Вторая жизнь (Иллюстрации П. Зальцмана, Ю. Мингазитдинова) - Василий Ванюшин
Шрифт:
Интервал:
Закладка:
— Военный прокурор, — сказал голос, рассуждавший об ошибках дикторов.
— В чине капитана, — дополнил кто-то.
Человек, сидевший в кресле, медленно поднимал голову. Под козырьком фуражки забелела повязка, туго стягивавшая лоб: Осунувшееся, как у тяжелобольного, лицо, тоненькие усики, острый с горбинкой нос, черные брови над глубоко запавшими глазами.
— Браун! — пронеслись изумленные голоса. Фромм дернулся, хотел встать, но снова опустился в кресло, втянув голову в плечи. Наступила напряженная тишина.
— Да, я капитан Браун, — с трудом двигая губами, тихо, но внятно произнес человек на экране. — Браун, убитый два дня назад…

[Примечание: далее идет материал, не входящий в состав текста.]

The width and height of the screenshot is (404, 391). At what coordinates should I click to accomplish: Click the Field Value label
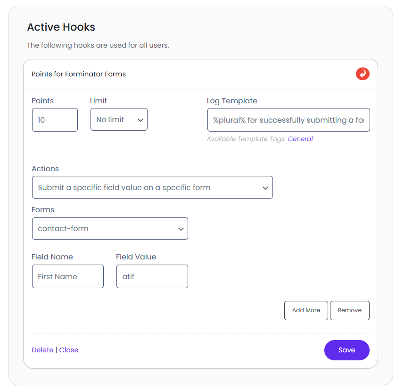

Люди в зале окаменели. И было от чего. Капитан Браун, который, как всем известно, был убит и похоронен, — этот Браун сидел перед ними и говорил.
Даже Фромм, бесстрашный герой в воздухе и на земле, прославленный военными историками и писателями, был в необыкновенной растерянности, он сидел, бледный, и дрожал, как новобранец перед первым боем.
Епископ и Рабелиус, вероятно, поразились бы меньше, если бы сам папа сказал, что он чтит только дьявола.
Как ни странно, среди сидевших в зале только женщины не растерялись. В жуткой тишине мрачного зала раздался первый тонкий голосок:
— Выходит, он жив! Зачем же панихида?..
Среди молчаливой растерянности прозвучал еще один мужественный голосок:
— Он сильно изменился… Боже мой, как, вероятно, тяжело Юв Мэй.
— Это провокация! — крикнул Гарвин. — Выключить!..
Но старый седенький генерал, считавшийся в штабе человеком недалеким, потому что иногда возражал самому Фромму, остановил полковника рассудительным доводом:
— Мы должны слышать, пусть это и провокация…
Фромм сделал рукой слабый жест, адъютант выбежал из зала.
Браун рассказывал. Губы его едва шевелились: на сидящих перед телевизором был устремлен взгляд его немигающих глаз, полный боли, горечи и осуждения.
— Я расскажу, как это произошло. Я остановил машину у цветочного магазина «Лотос»…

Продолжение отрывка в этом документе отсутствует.